◆ Verständnisfragen
(1) Gib aus dem Textauszug den Abschnitt von „Anders verhält sich“ bis „gegen ihn ein.“ wortgetreu aus.
(2) Beantworte mithilfe des Textauszugs diese Fragen:
(a) Auf die Kenntnisse welches Kriminologen stützt sich die Angabe zu den 80 Prozent?
(b) Welches Wort benutzte Boris Palmer in einem Tweet?
(c) Was leitete Palmers Partei daraufhin gegen ihn ein?
(3) Stimmen diese Aussagen mit dem Textauszug überein? Antworte jeweils mit Ja oder Nein und zitiere die entscheidenden Worte.
(a) Menschen zu verurteilen ist Sache von Twitter-Communities.
(b) Boris Palmer ist ein Politiker der Grünen.
(c) Es ist die Regel, dass (vermeintliche) Opfer lügen.

◆ Textauszug
↓

Frau zeigt zwei Mittelfinger in die Kamera

Cancel Culture: Darf man Menschen ausschließen?

Trotz aller Antipathie, die man gegenüber einer Person empfindet, gilt immer noch die Unschuldsvermutung. Man muss sich immer vor Augen führen, dass es zwar keinesfalls die Regel, sondern im Gegenteil eine absolute Ausnahme ist, dass (vermeintliche) Opfer lügen, aber dass die Möglichkeit eben dennoch besteht – und dass es gute Gründe dafür geben kann, wenn die beschuldigte Person in der Öffentlichkeit steht und vermutlich viel Geld auf dem Konto hat.  

Den Kenntnissen des Kriminologen Christian Pfeiffer zufolge sagen 80 Prozent der Frauen die Wahrheit, wenn sie angeben, vergewaltigt worden zu sein. Das heißt aber im Umkehrschluss auch, dass 20 Prozent eben nicht die Wahrheit sagen. Jeder Mensch, der vergewaltigt wird, ist einer zu viel. Aber genauso ist auch jeder Mensch, der zu Unrecht verurteilt oder dessen Ruf öffentlich zu Unrecht ruiniert wird, einer zu viel. Und man kann sich nie sicher sein, ob derjenige, der aktuell wegen einer Vergewaltigung im Zentrum der Öffentlichkeit steht, vielleicht einer derjenigen ist, die zu Unrecht gecancelt werden.

Menschen zu verurteilen, ist Sache der Gerichte und nicht Sache von Twitter-Communities. Man kann und sollte sich allerdings öffentlich für gesellschaftliche Aufklärung und Entstigmatisierung einsetzen, die es Opfern einer Vergewaltigung erleichtert, sich möglichst schnell bei entsprechenden Ärzt*innen sowie der Polizei zu melden und entsprechende Fälle zur Anzeige zu bringen. Man kann und sollte sich außerdem öffentlich dafür einsetzen, dass eine stärkere Sensibilisierung dafür stattfindet, dass im Bett nicht erst eine Grenze überschritten ist, wenn es tatsächlich zu einer Vergewaltigung kommt, sondern dass grenzwertiges Verhalten schon viel früher beginnt.

Und was, wenn die Wahrheit klar ist?

Anders verhält sich die Sache natürlich, wenn die Fakten tatsächlich feststehen. Gecancelt werden in erster Linie schließlich Menschen, die sich öffentlich diskriminierend äußern oder verhalten – so beispielsweise im Fall des Grünen-Politikers Boris Palmer, der in einem Tweet das N-Wort benutzte. Auch der Kontext machte das Verhalten Palmers nicht unbedingt besser, denn dieser bediente sich rassistischen Klischees, indem er dem bloßen Wort eine Anspielung auf die sexuelle Nötigung von Frauen durch schwarze Männer beifügte. In der Konsequenz leitete seine Partei ein Ausschlussverfahren gegen ihn ein.  

Der Unterschied besteht darin, dass es hier tatsächlich um eine mehr als kritische Aussage geht, von der belegt ist, dass sie von Palmer getroffen wurde. Die Gnadenlosigkeit der Cancel Culture dann als Rechtfertigung zu nutzen, um sich in der Opferrolle wähnen zu können, ist schwach – denn hier wird in keiner Weise reflektiert, dass nicht die Cancel Culture, sondern das eigene Fehlverhalten der eigentliche Grund für das Parteiausschlussverfahren ist.

↑

◆ Eingabedaten
↓

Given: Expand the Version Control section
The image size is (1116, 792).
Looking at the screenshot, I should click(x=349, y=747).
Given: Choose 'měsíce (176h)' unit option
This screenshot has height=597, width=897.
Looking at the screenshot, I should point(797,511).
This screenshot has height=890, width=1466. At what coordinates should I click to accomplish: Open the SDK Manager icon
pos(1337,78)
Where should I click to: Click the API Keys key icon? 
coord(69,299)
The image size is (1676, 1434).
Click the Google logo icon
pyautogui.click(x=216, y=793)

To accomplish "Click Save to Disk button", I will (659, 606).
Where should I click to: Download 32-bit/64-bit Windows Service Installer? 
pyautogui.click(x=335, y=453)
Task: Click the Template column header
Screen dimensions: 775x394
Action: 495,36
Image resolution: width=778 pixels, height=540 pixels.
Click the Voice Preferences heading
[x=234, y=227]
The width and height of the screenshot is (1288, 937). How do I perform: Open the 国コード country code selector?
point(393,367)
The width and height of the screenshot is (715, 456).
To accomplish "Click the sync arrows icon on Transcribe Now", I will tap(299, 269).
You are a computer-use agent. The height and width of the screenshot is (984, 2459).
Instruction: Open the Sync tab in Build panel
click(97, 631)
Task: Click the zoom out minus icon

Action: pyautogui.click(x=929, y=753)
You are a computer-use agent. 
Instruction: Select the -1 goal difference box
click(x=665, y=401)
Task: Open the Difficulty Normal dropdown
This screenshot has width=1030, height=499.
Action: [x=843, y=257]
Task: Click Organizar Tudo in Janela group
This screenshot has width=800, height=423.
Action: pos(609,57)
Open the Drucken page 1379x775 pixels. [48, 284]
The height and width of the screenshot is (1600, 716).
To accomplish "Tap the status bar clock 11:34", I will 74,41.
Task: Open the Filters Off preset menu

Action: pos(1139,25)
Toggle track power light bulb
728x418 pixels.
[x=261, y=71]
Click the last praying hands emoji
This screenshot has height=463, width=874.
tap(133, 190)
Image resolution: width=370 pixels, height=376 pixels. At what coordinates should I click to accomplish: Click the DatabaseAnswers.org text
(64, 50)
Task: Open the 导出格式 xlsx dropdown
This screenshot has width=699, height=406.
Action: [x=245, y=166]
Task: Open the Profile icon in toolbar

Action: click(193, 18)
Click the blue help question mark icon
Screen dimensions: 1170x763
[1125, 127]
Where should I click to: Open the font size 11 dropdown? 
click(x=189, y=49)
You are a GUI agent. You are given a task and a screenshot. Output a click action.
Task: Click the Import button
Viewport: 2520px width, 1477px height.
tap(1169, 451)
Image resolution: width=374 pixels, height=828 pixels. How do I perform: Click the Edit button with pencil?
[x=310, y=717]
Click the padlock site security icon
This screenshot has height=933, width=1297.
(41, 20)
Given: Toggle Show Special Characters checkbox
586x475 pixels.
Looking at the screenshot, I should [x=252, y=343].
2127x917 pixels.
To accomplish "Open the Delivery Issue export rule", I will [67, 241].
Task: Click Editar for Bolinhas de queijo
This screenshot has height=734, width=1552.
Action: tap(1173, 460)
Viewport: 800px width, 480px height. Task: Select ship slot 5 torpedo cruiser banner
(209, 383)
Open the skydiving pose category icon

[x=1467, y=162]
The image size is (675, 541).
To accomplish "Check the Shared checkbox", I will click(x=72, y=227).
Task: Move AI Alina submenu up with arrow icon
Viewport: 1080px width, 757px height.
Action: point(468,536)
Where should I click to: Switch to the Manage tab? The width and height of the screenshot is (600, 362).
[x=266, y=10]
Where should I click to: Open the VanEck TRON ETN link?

↑

◆ Erwartete Antworten
(1)
Anders verhält sich die Sache natürlich, wenn die Fakten tatsächlich feststehen. Gecancelt werden in erster Linie schließlich Menschen, die sich öffentlich diskriminierend äußern oder verhalten – so beispielsweise im Fall des Grünen-Politikers Boris Palmer, der in einem Tweet das N-Wort benutzte. Auch der Kontext machte das Verhalten Palmers nicht unbedingt besser, denn dieser bediente sich rassistischen Klischees, indem er dem bloßen Wort eine Anspielung auf die sexuelle Nötigung von Frauen durch schwarze Männer beifügte. In der Konsequenz leitete seine Partei ein Ausschlussverfahren gegen ihn ein.

(2)
(a) Christian Pfeiffer
(b) Das N-Wort
(c) Ein Ausschlussverfahren

(3)
(a) Nein: „Menschen zu verurteilen, ist Sache der Gerichte und nicht Sache von Twitter-Communities.“
(b) Ja: „des Grünen-Politikers Boris Palmer“
(c) Nein: „dass es zwar keinesfalls die Regel, sondern im Gegenteil eine absolute Ausnahme ist, dass (vermeintliche) Opfer lügen“